● Activity
Every record is to be printed exactly as written; pictures are to be omitted.

● Data records
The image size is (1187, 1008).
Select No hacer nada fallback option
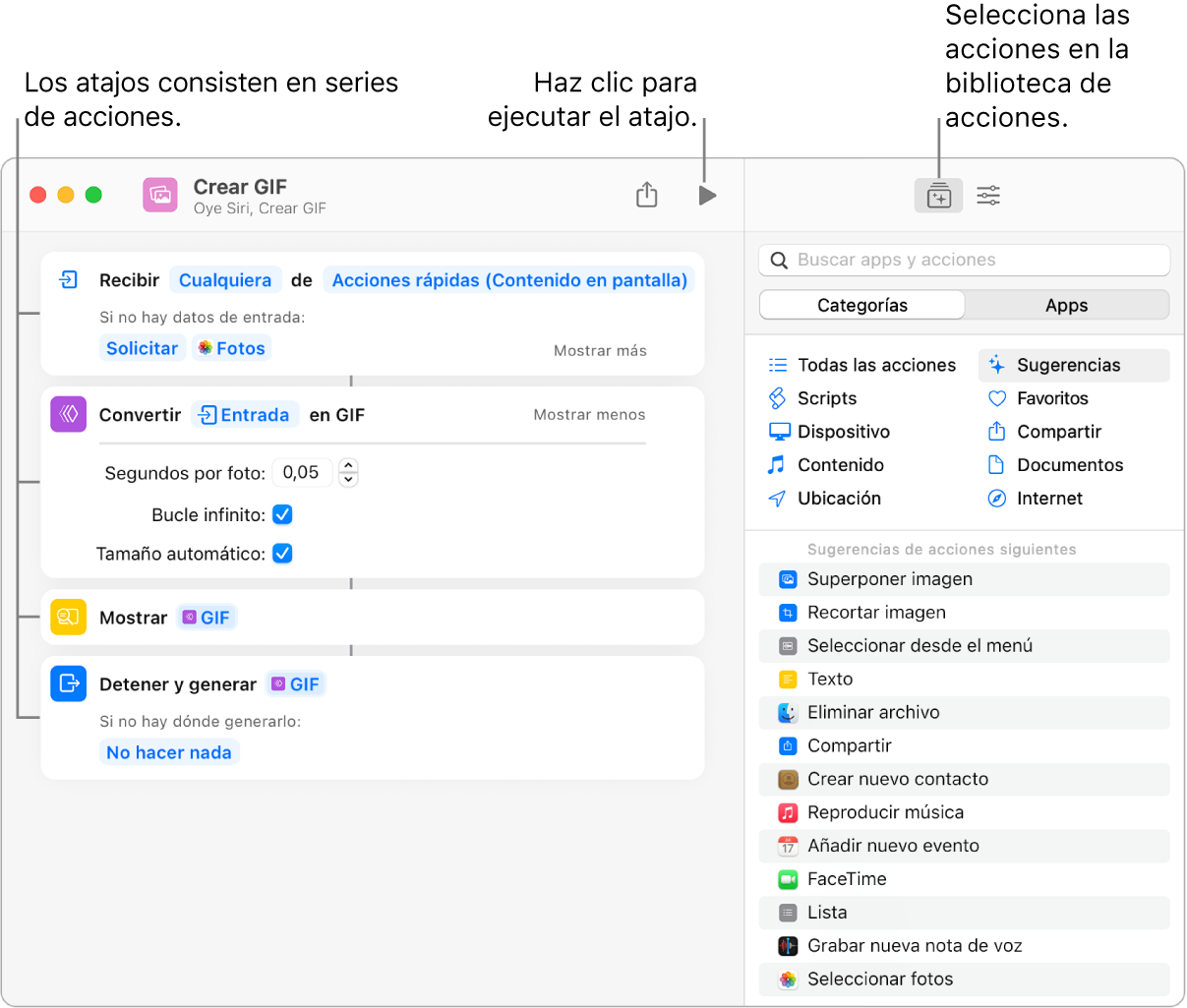pyautogui.click(x=169, y=752)
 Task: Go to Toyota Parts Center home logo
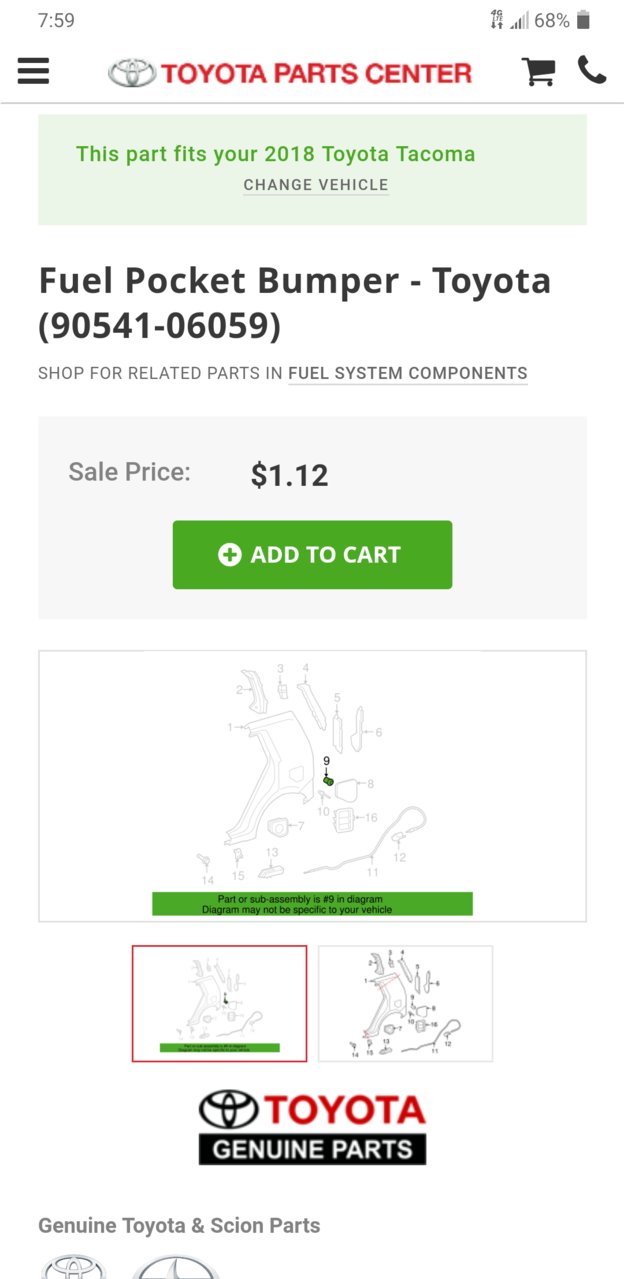tap(290, 73)
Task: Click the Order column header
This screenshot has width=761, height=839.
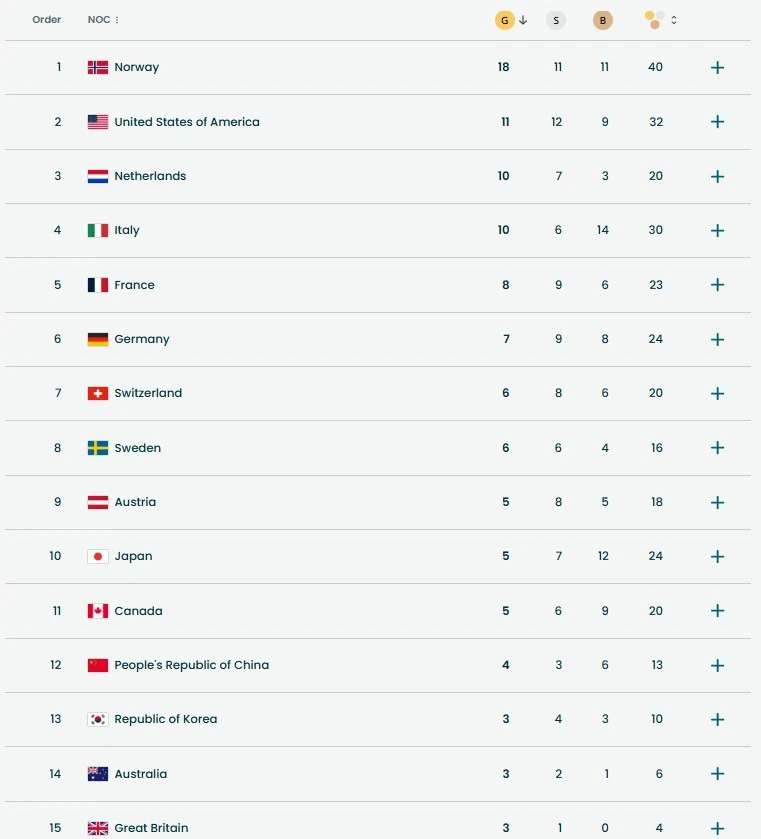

● Answer section
The image size is (1187, 1008).
Select No hacer nada fallback option
pyautogui.click(x=169, y=752)
 Task: Go to Toyota Parts Center home logo
tap(290, 73)
Task: Click the Order column header
This screenshot has width=761, height=839.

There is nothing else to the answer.